Commentaires du mis en cause
Me Dominique
Poulin Gouin, avocate pour le compte de la Société de Publication Merlin
Limitée, dit être très surprise que l’on puisse porter un tel jugement sur
cette photo et ce titre. Elle soumet que ceux-ci doivent être appréciés en
tenant compte du contexte de cette affaire: le moment où le corps de cette
jeune femme a été retrouvé a été précédé de deux longues semaines de
recherches, d’attente éprouvante pour ses proches et au cours desquelles toute
la province s’est émue pour le sort de celle-ci. D’ailleurs, ce que plusieurs
médias ont publié au cours de cette période atteste de ce climat particulier
d’attente et de recherches.
Mme Poulin Gouin
indique que l’idée selon laquelle le titre «MELANIE… TROUVEE NUE!» puisse
constituer une incitation à la nécrophilie n’a effleuré l’esprit de personne et
que cela n’était certes pas l’intention du journal. La photo où l’on voit
Mélanie revêtue de sa toge de finissante, le sourire aux lèvres, une image même
de l’adolescente épanouie et confiante dans l’avenir, ne confère certainement
pas cette idée.
Mme Poulin Gouin
signale que cette photo a été publiée à plusieurs reprises dans les journaux et
dans les avis de recherche. Quant à la manchette, elle remarque qu’il ne peut
être considéré qu’Allô Police détient le monopole des titres si l’on regarde ce
qui a été publié dans d’autres journaux.
En ce qui
concerne le heurt que, selon le plaignant, cette première page a pu constituer
pour les proches de cette jeune femme, Mme Poulin Gouin souligne qu’Allô Police
compte plusieurs parents dans son équipe et que tous ont vibré au même diapason
que la famille de Mélanie. Il est évident que cette famille est heurtée. Non
pas par le titre, mais par le drame qu’elle est en train de vivre.
Mme Poulin Gouin
convient que toute cette affaire est triste, mais que ce sont là les faits.
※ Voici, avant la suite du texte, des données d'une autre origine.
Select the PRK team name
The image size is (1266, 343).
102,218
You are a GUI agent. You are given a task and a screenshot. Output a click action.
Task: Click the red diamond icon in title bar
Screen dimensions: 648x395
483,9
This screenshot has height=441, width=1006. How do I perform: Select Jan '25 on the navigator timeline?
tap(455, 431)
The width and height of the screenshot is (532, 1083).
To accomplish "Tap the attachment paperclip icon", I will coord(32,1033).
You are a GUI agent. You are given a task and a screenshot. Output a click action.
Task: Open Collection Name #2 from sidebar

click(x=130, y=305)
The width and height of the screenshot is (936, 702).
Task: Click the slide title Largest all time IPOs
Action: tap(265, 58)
Allô Police a livré une «information conforme aux faits et aux événements,
c’est-à-dire la vérité, la vérité qui choque certes, mais la vérité tout de
même», tel étant le premier et le plus important devoir d’un journal.
Analyse
Les drames humains, comme celui dont il est question dans la présente plainte, sont des sujets particulièrement délicats à traiter à cause de leur caractère pénible pour les proches de la victime. Les médias doivent traiter ces événements avec déférence et respect des personnes et éviter de faire du sensationnalisme, que ce soit dans les informations qu’ils publient ou les photos et illustrations qui accompagnent ces informations.
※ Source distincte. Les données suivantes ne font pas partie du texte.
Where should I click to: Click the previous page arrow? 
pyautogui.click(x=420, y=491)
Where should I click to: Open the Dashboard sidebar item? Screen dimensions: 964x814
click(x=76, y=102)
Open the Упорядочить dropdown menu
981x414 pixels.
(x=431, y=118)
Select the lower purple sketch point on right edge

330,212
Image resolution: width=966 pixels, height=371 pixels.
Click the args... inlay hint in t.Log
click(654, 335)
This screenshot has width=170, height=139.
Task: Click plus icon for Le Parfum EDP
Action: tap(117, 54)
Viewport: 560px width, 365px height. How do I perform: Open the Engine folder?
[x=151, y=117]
Dans le cas présent, le Conseil de presse estime que le journal Allô Police n’a pas contrevenu à ces règles. Le Conseil est d’avis que la photo et le titre publiés en première page ne sont pas empreints de sensationnalisme et qu’ils respectent le sens de l’événement rapporté. Le Conseil ne retient donc pas la plainte déposée par M. Ernest Haim.